▸ Required action:
Could you reproduce the listing below word for word, from the line with "Locate an element on the screen." through the end of the listing, leaving out the pictures?

Top of The data

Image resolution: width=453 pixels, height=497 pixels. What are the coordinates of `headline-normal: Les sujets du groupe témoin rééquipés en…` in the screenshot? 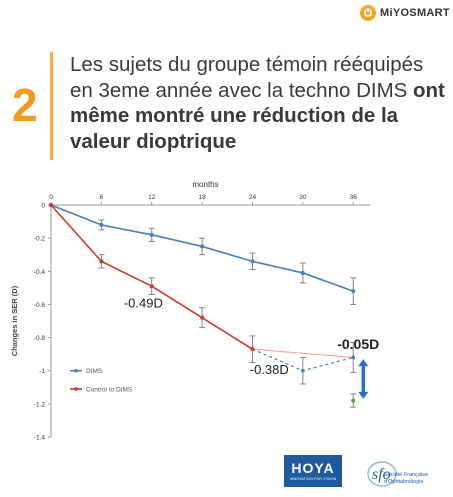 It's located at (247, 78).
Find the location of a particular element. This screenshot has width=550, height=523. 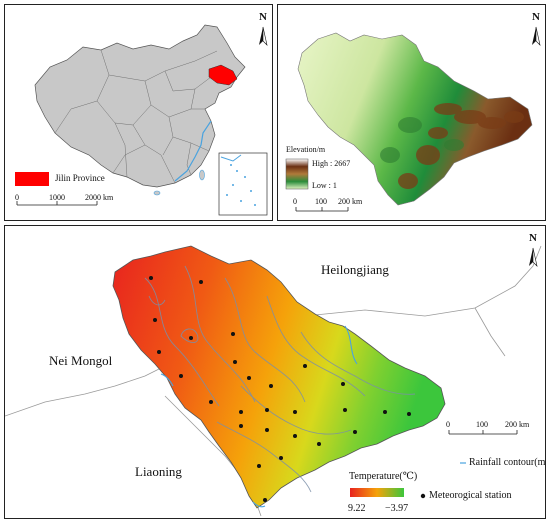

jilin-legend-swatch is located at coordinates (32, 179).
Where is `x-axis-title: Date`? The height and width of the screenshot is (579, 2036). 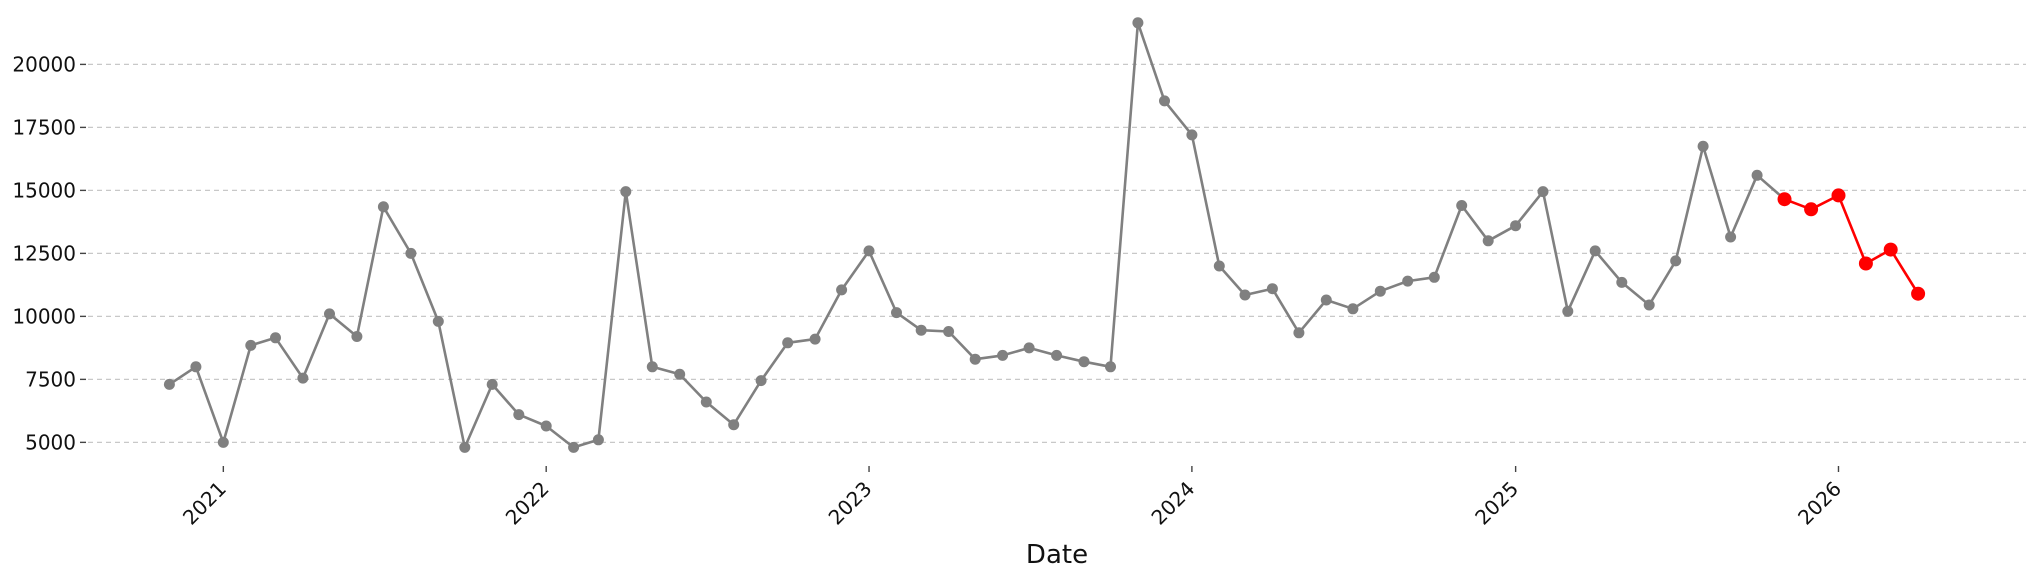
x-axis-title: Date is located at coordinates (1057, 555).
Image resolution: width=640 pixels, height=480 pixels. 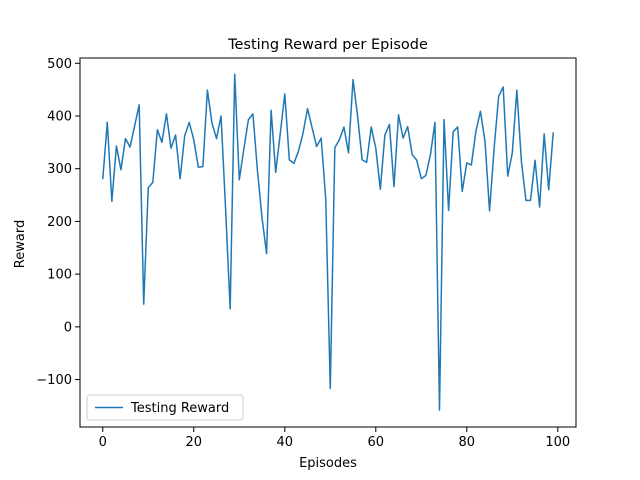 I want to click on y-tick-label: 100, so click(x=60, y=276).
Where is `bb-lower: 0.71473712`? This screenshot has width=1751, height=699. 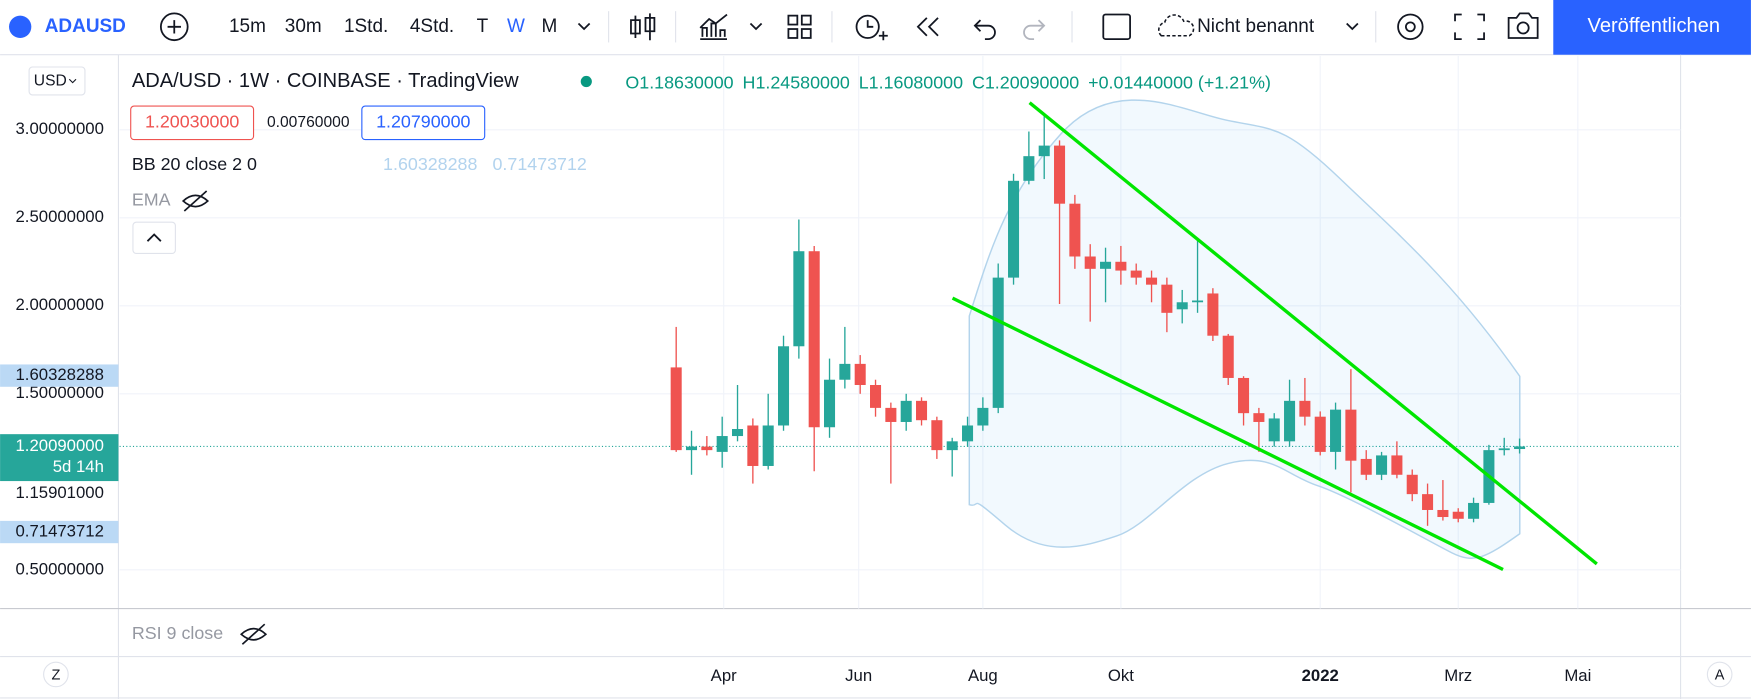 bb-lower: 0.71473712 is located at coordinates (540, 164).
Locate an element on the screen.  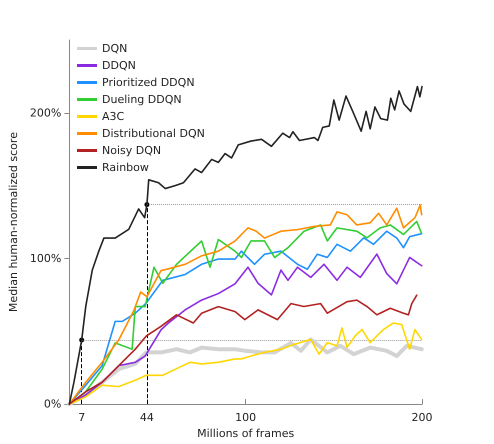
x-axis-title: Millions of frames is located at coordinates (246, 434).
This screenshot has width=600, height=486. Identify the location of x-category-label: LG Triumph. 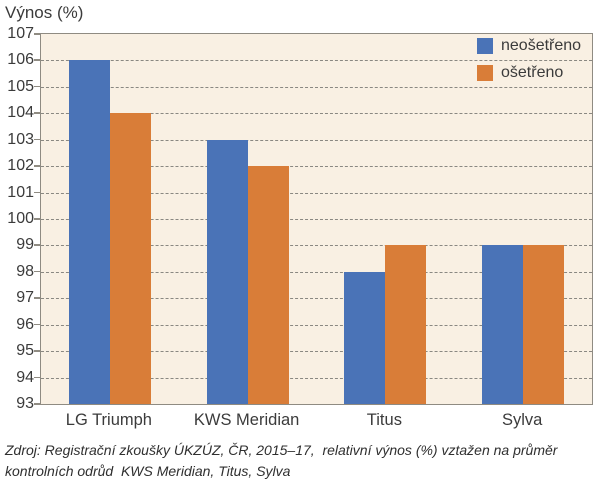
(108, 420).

Bottom of The data

▸ Result of this task:
Locate an element on the screen.  
x-axis-title: Millions of frames is located at coordinates (246, 434).
This screenshot has width=600, height=486. Identify the location of x-category-label: LG Triumph. 
(108, 420).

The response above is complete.